The DCU begins in earnest:
- Gunn and Safran's major creative overhaul will be felt in a rebooted Superman movie focused on the Man of Steel's younger years. Officially titled Superman: Legacy, the movie is being written by Gunn and slated for a wide theatrical release on July 11, 2025.
- Next up is an HBO series entitled Lanterns, which revolves around Hal Jordan, John Stewart, and several other members of the Green Lantern Corps operating on Earth. Gunn described the show as "True Detective with a couple of Green Lanterns who are space cops watching over Precinct Earth. In it, they discover a terrifying mystery that ties into our larger story of the DCU." The Hollywood Reporter has confirmed that this will replace the previously-announced Green Lantern show from Arrowverse architect, Greg Berlanti.

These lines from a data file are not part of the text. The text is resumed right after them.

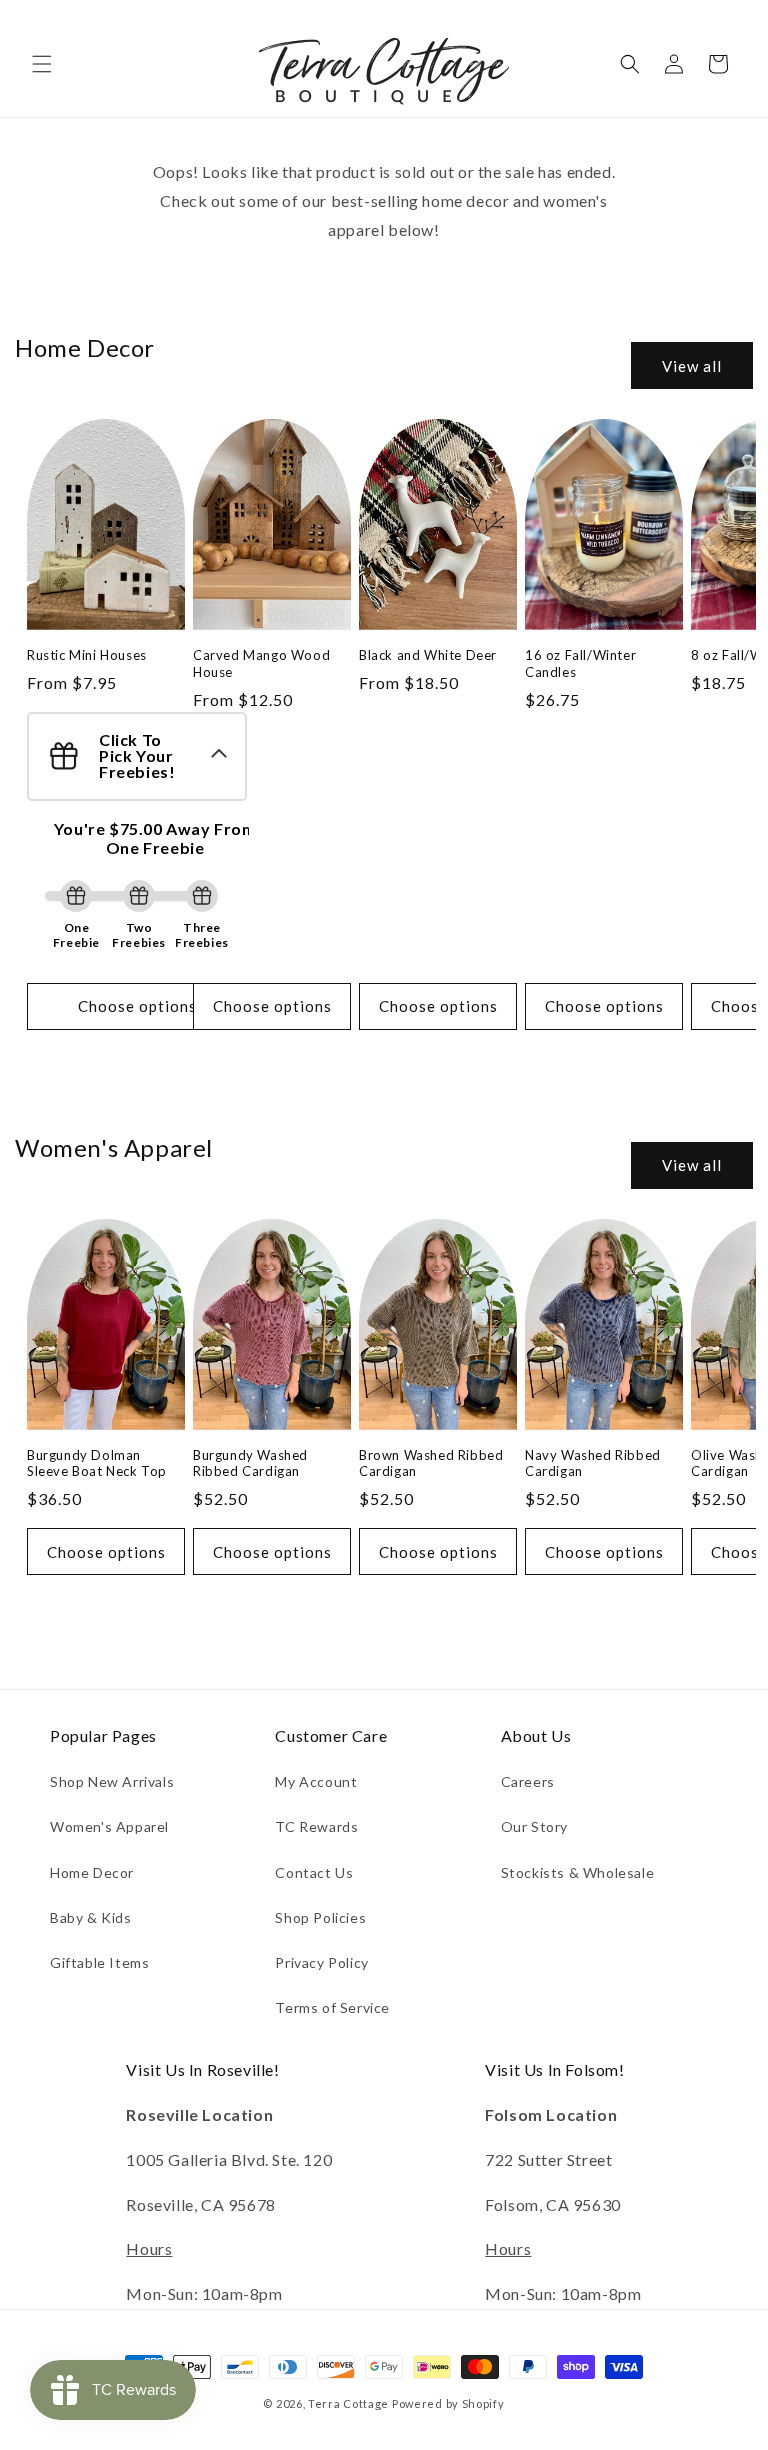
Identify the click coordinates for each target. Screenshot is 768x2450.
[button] (42, 64)
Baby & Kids (91, 1917)
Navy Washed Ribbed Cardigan (593, 1463)
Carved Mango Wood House (261, 663)
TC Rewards (316, 1826)
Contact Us (314, 1872)
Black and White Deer (428, 655)
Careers (528, 1781)
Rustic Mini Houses (87, 655)
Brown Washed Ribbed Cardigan (431, 1463)
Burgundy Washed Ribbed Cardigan (250, 1463)
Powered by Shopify (448, 2403)
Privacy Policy (321, 1962)
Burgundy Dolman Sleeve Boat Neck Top (97, 1463)
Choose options (137, 1006)
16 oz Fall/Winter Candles (580, 663)
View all (692, 366)
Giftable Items (99, 1962)
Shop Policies (320, 1917)
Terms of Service (332, 2007)
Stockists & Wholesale (578, 1872)
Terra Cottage (348, 2403)
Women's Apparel (109, 1826)
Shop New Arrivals (112, 1781)
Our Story (534, 1826)
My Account (316, 1781)
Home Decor (92, 1872)
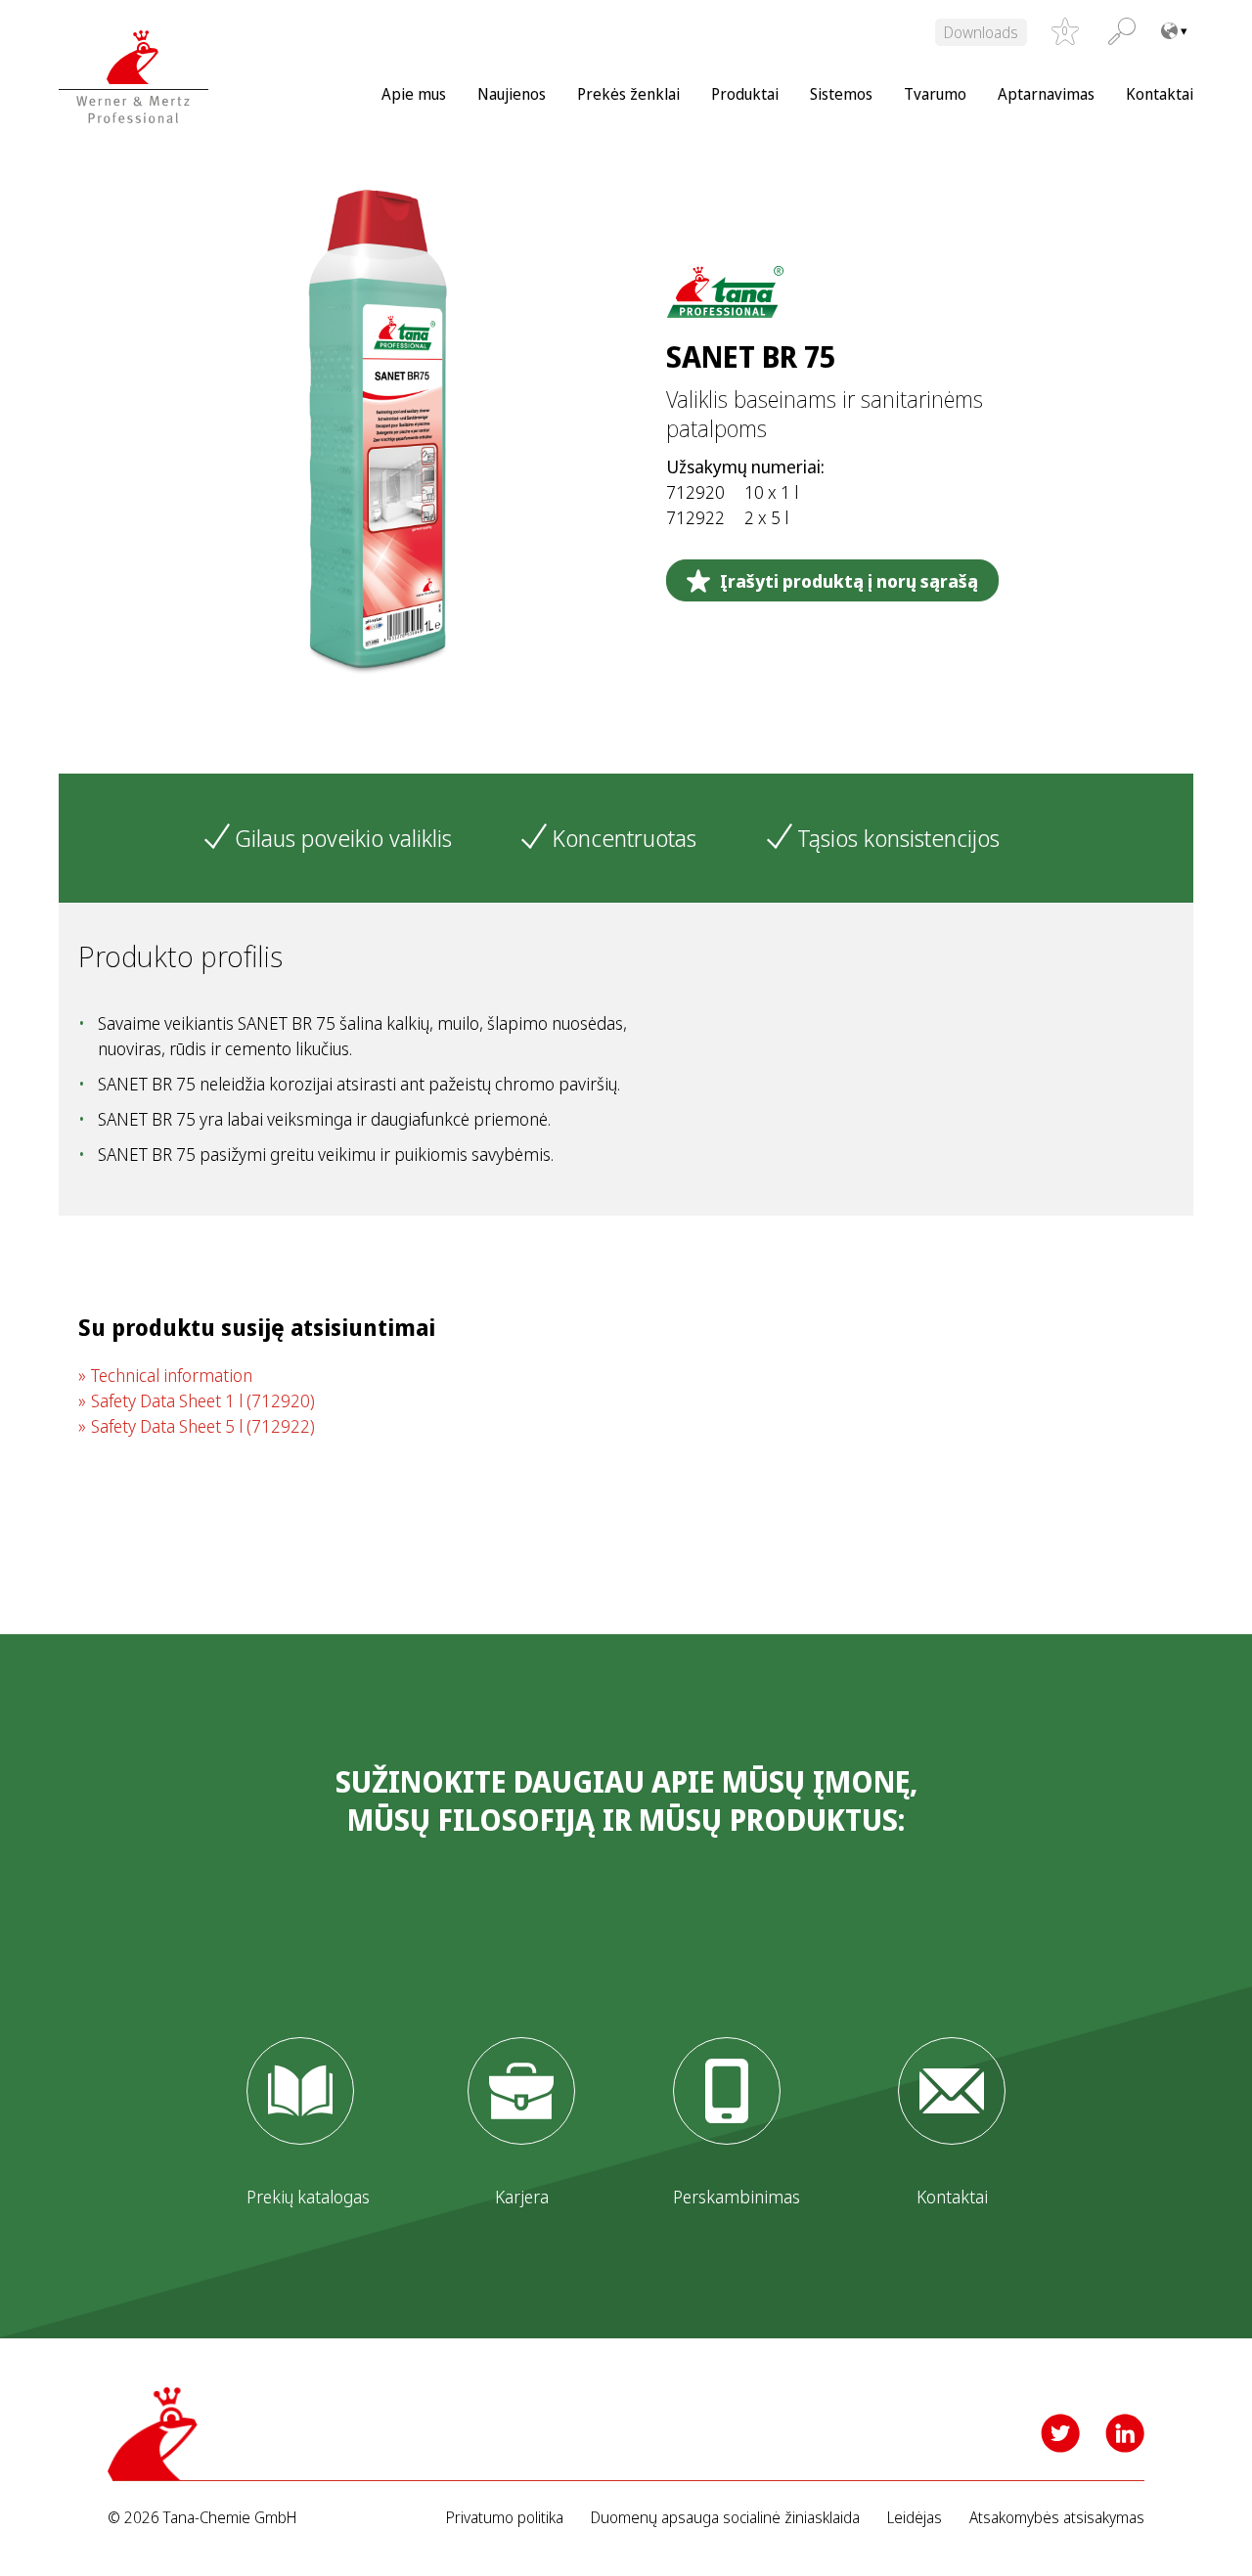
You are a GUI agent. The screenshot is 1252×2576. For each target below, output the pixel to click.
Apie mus (413, 94)
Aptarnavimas (1046, 94)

- Then comes The Authority, a blockbuster film based on the Wildstorm characters introduced by Warren Ellis and Bryan Hitch in the late 1990s. This "passion project" for Gunn follows "a group of superheroes who think the world is broken and they want to fix it by any means necessary," he teased. "I think it’s a very different look at superheroes."
- While Gal Gadot is most likely out as Wonder Woman, fans of Diana Prince can still look forward to a return to Themyscira in the HBO series Paradise Lost (named after Paradise Island, an alternate monicker for the home of the Amazons), which will apparently have a "Game of Thrones" vibe, Gunn hinted.
- Of course, you can't have a DC cinematic universe without the Caped Crusader, which brings us to Batman: The Brave and the Bold. This big screen revamp of the Gotham City vigilante will be based upon the Batman comic book run by writer Grant Morrison and focus on the relationship between Bruce Wayne and his son, Damian. “Damien Wayne is my favorite Robin," Gunn added. "He’s a little assassin who Batman tries to get in line. And so, this is the story of the two of them and the beginning of the Bat Family in the DCU.”
- Then we're headed to the future for "the superhero story of Imposter Syndrome" in a Booster Gold-centric series on HBO. “He is a fascinating guy," Gunn said. "He is a loser from the future who uses future technology to come back to present day and become a superhero so that people will love him." Gold was previously portrayed by Eric Martsolf in Smallville and Donald Faison in Legends of Tomorrow.
- The penultimate project revealed today was a feature-length standalone for Supergirl, subtitled Woman of Tomorrow and seemingly inspired by the Tom King run of the same name. Described as a “big science fiction epic film" by Gunn. The movie will follow a "more jaded" version of Kara Zor-El, who was “raised on a chunk of Krypton" and forced to watch "everybody around her perish in some terrible way." Right now, it's unclear if this version of the hero will be the same one played by Sasha Calle in this summer's The Flash.
- Lastly, DC Studios has decided to take another swing at Swamp Thing following the short-lived television show from 2019. Alec Holland and his bog-based counterpart are set to take center stage in a big screen story that sounds like it'll be DC's answer to Werewolf by Night. Gunn called it a “very dark horror story" that explores the "origins of the monster who is Swamp Thing." And while "it’s tonally outside of the rest of the DCU, it will still feed into the rest of the stories."